September 27 @ 7:00 PM
Author Event Glenn Kurtz, Practicing : A Musician's Return to Music (paperback, Random House, 2008)
The remarkable odyssey of a classical guitar prodigy who abandons his beloved instrument in defeat at the age of twenty-five, but comes back to it years later with a new kind of passion. With insight and humor, Glenn Kurtz takes us from his first lessons at a small Long Island guitar school at the age of eight, to a national television appearance backing jazz legend Dizzy Gillespie, to his acceptance at the elite New England Conservatory of Music. He makes bittersweet and vivid a young man’s struggle to forge an artist’s life—and to become the next Segovia. And we see him after graduation, pursuing a solo career in Vienna but realizing that he has neither the ego nor the talent required to succeed at the upper reaches of the world of classical guitar—and giving up the instrument, and his dream, entirely. Or so he thought. For, returning to the guitar, Kurtz weaves into the larger narrative the rich experience of a single practice session, demonstrating how practicing—the rigor, attention, and commitment it requires—becomes its own reward, an almost spiritual experience that redefines the meaning of “success.” Along the way, he traces the evolution of the guitar and reminds us why it has retained its singular popularity through the ages. Complete with a guide to selected musical recordings and methods, Practicing takes us on a revelatory, inspiring journey: a love affair with music.
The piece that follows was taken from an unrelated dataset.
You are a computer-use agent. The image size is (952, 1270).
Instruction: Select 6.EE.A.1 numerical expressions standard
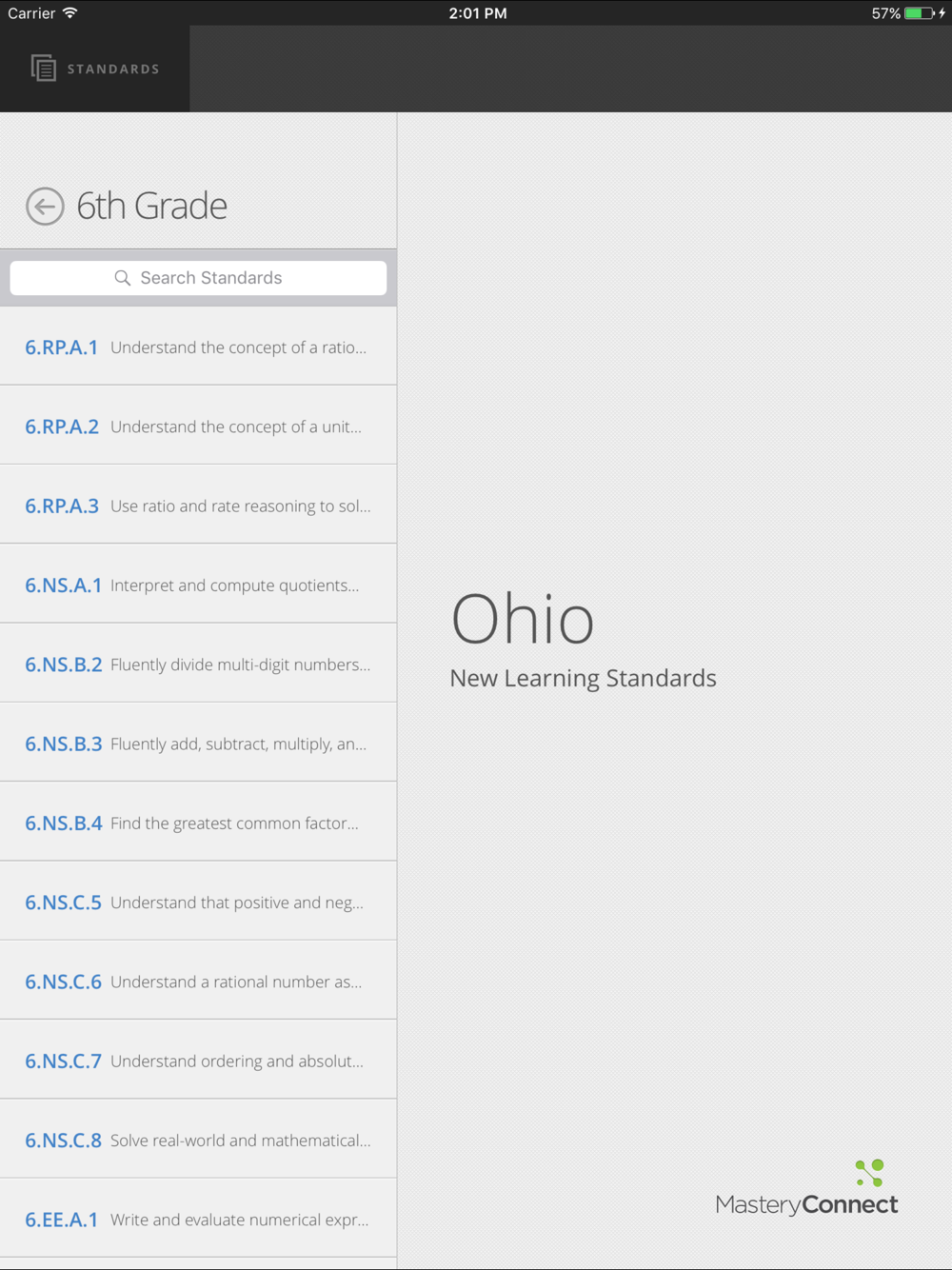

Glenn Kurtz’s masterful account of his journey from aspiring concert soloist to, simply, musician, will speak to anyone who has cherished an ideal to the detriment–rather than the enrichment–of what is real. Is there hope for those of us who dream of an unattainable perfection? Perhaps, like Glenn Kurtz, we might fall short of perfection, abandon hope, and find an even better reason to make music (or write, or think, or work): love.
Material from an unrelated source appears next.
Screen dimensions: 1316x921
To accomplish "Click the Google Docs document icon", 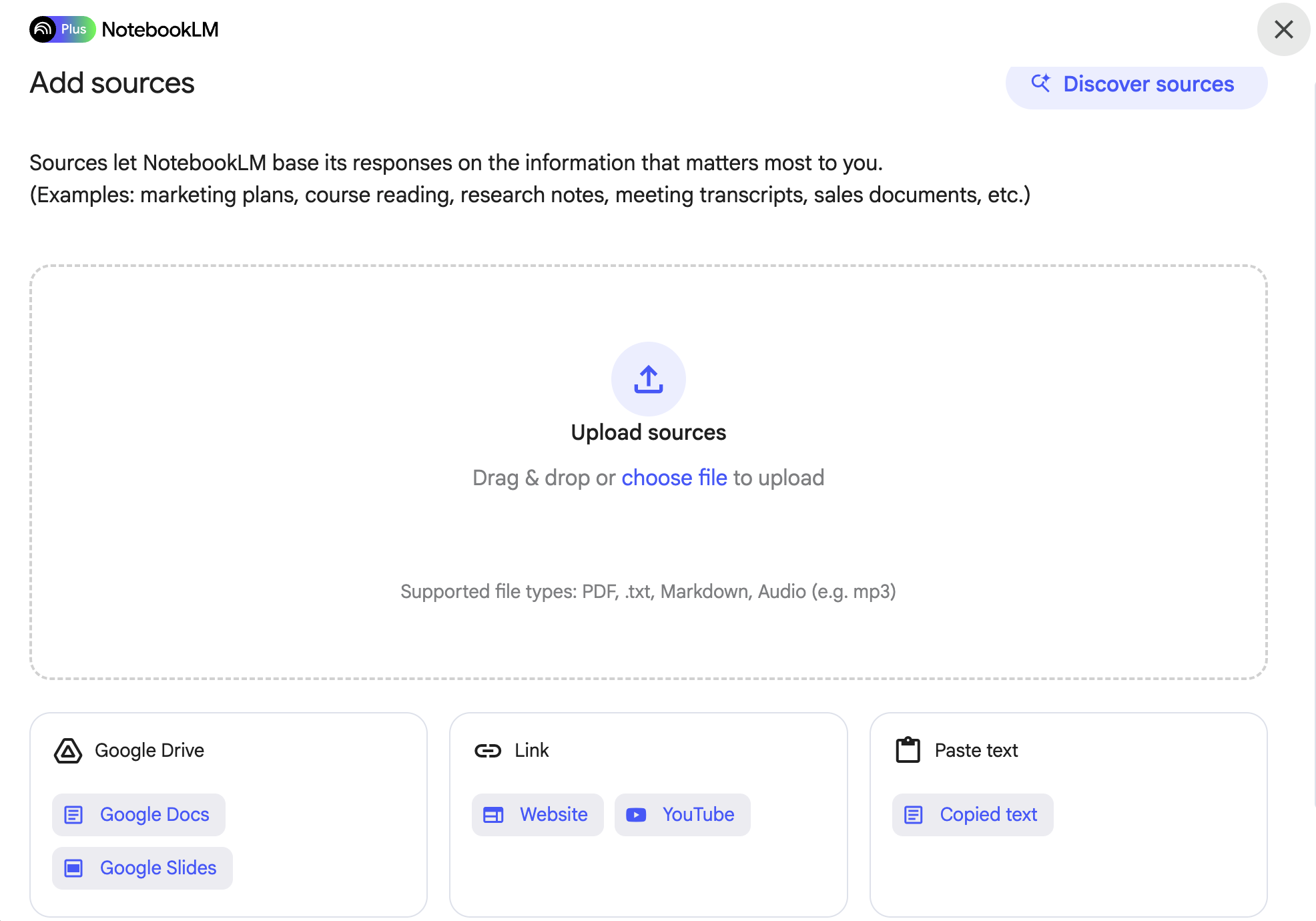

-Mark Salzman, author of Iron and Silk and The Soloist
October 7 @ 7:00 PM
Book Group Discussion The Maytrees by Annie Dillard
(Harper, paperback)
Annie Dillard's books are like comets, like celestial events that remind us that the reality we inhabit is itself a celestial event, the business of eons and galaxies, however persistently we mistake its local manifestations for mere dust, mere sea, mere self, mere thought. The beauty and obsession of her work are always the integration of being, at the grandest scales of our knowledge of it, with the intimate and momentary sense of life lived. The Maytrees is about wonder -- in the terms of this novel, life's one truth. It is wonder indeed that is invoked here, vast and elusive and inexhaustible and intimate and timeless. There is a resolute this-worldliness that startles the reader again and again with recognition. How much we overlook! What a world this is, after all, and how profound on its own terms.